Anyway, a solution could be to use a kind of proxy. This proxy has to be installed on a server. It will receive all requests from the SPA (without client secret), add the client secret and transmit the modified request to the Laravel Passport endpoint. Then the response is sent to the SPA. This way the SPA never exposes the client secret.
I came across the same problem, and I didn't find much more documentation on the problem.
So here is what I did, that seems working great so far, you'll tell me if you see anything wrong.
For my apps, I'll be using password grant clients that I create on the fly for each "client" of my app. By client I mean browser, or mobile app, or anything.
Each browser, checks at startup if they have any client_id and client_secret into localStorage (or cookies, or anything). Then, if they don't, they call an endpoint of your API that will create a password grant client and return the information to the browser.
The browser will then be able to login the user using this new client information and his credentials.

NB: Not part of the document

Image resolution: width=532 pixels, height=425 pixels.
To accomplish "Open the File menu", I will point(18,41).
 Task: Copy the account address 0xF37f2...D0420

Here is the controller I use to create a password grant client:
<?php
namespace App\Http\Controllers\Api;
use App\Http\Controllers\Controller;
use Illuminate\Contracts\Hashing\Hasher;
use Illuminate\Http\Request;
use Laravel\Passport\ClientRepository;
class AuthController extends Controller
{
protected $hasher;
protected $clients;
public function __construct (Hasher $hasher, ClientRepository $clients)
{
$this->hasher = $hasher;
$this->clients = $clients;
}
public function makeClient (Request $request)
{
$client = $this->clients->create(null,$request->header('User-Agent','Unknown Device'), '', false, true);
return $client->makeVisible('secret');
}
}
As you can see, as the name for the client, I try to store the User-Agent of the browser. So I can potentially display a page to my user with all his clients and giving him the right to revoke some clients like:
"Google Chrome, New York". You can also store the client IP or anything in there that will help you identify more precisely the client type of device...
The simpler way would be to take care of the user registration with the Laravel app running Passport itself (and not with the frontend Vuejs app via API).
Once the user is registered and logged in, you can use Passport's CreateFreshApiToken middleware to add a token to the user's cookie while loading up your frontend app. No more problem with client_secret.
See https://laravel.com/docs/5.3/passport#consuming-your-api-with-javascript and https://mattstauffer.co/blog/introducing-laravel-passport#super-powered-access-to-the-api-for-frontend-views
Also oauth/token doesn't create a user I believe? It is supposed to deliver a token (for password grant client) or an authorization code (authorization code grant client).